UAP models in operational UAQIFSs, as a rule, use simple in-situ meteorological measurements which are fed into meteorological pre-processors. Lacking an adequate description of physical phenomena and the complex data assimilation and parameterisations of numerical weather prediction (NWP) models, these pre-processors do not achieve the potential of NWP models in providing all the meteorological fields needed by modern UAP models to improve the urban air quality forecasts. Despite the increased resolution of NWP models, urban and non-urban areas mostly contain similar sub-surface, surface, and boundary layer formulation. These do not account for specifically urban dynamics and energetics and their impact on the numerical simulation of the atmospheric boundary layer and its various characteristics (e.g. internal boundary layers, urban heat island, precipitation patterns). Additionally, NWP models are not primarily developed for air pollution modelling and their results need to be designed as input to urban and mesoscale air quality models.

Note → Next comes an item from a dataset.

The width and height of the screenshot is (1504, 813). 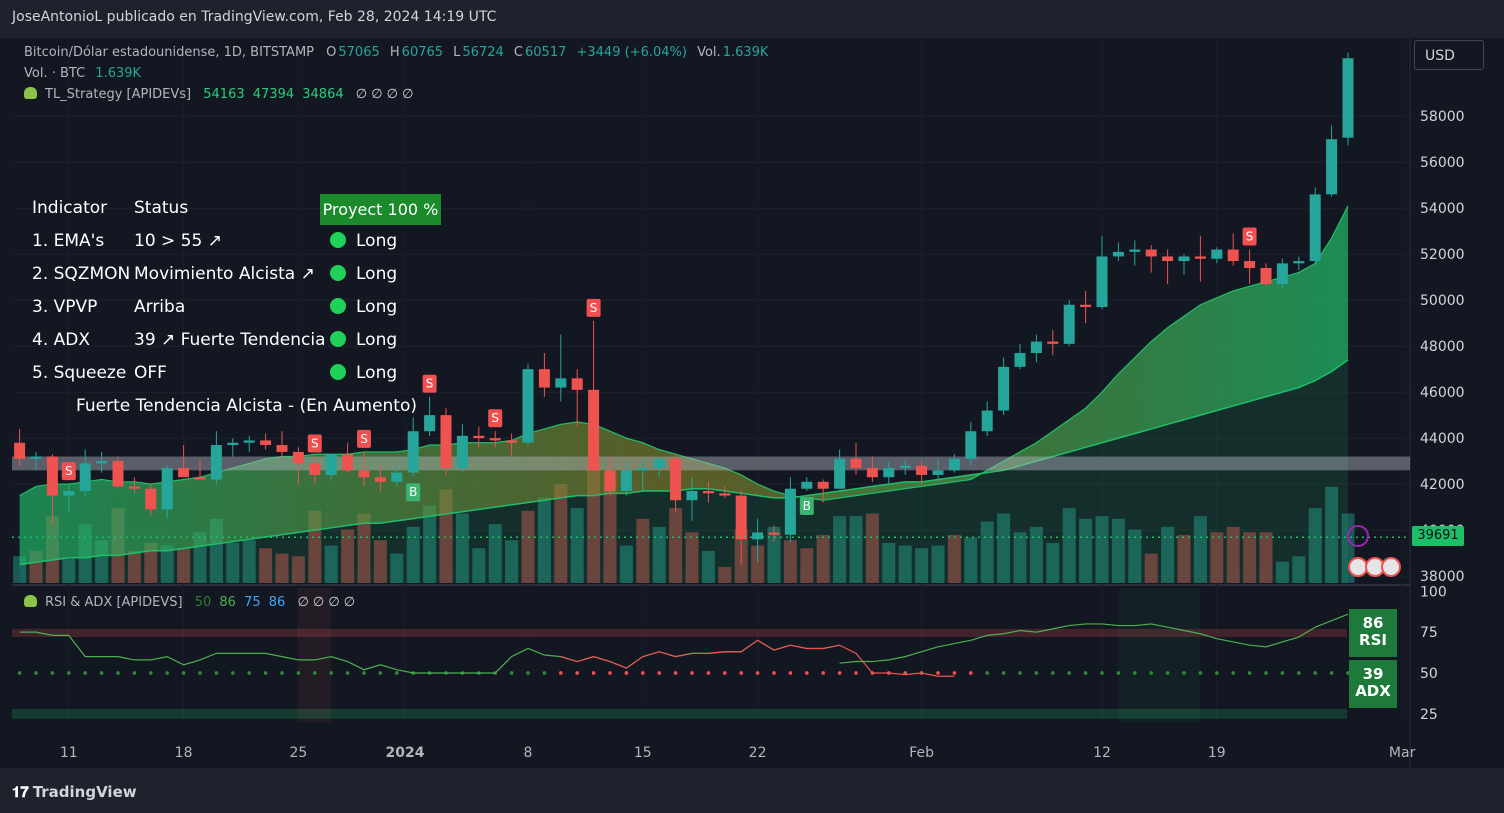 I want to click on price-tick-label: 42000, so click(x=1442, y=485).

The main objectives of the FUMAPEX project are thus to improve meteorological forecasts for urban areas, the connection of NWP models to UAP and exposure models, build improved UAQIFS, and demonstrate their application in cities subject to various European climates. In order to achieve the innovative project goal of establishing and implementing an improved new UAQIFS to assist sustainable urban development, the following steps will be achieved:
1. improve predictions of the meteorological fields needed by UAP models by refining resolution and developing specific parameterisations of the urban effects in NWP models,
2. develop suitable interface/meteorological pre-processors from NWP to UAP models,
3. validate the improvements in NWP models and meteorological pre-processors by evaluating their effects on the UAP models against urban measurement data,
4. apply the improved meteorological data to UAQIFS, emergency preparedness and population exposure models and compare and analyse the results, and
5. successfully link meteorologists/NWP modellers with urban air pollution scientists and the 'end-users' of UAQIFS. The necessary steps will evolve in ten separate, but inter-linked Work Packages realised by 16 participants and 6 subcontractors. They represent leading NWP centres, research organisations, and organisations responsible for urban air quality, population exposure forecast and control, and local/city authorities from ten European countries.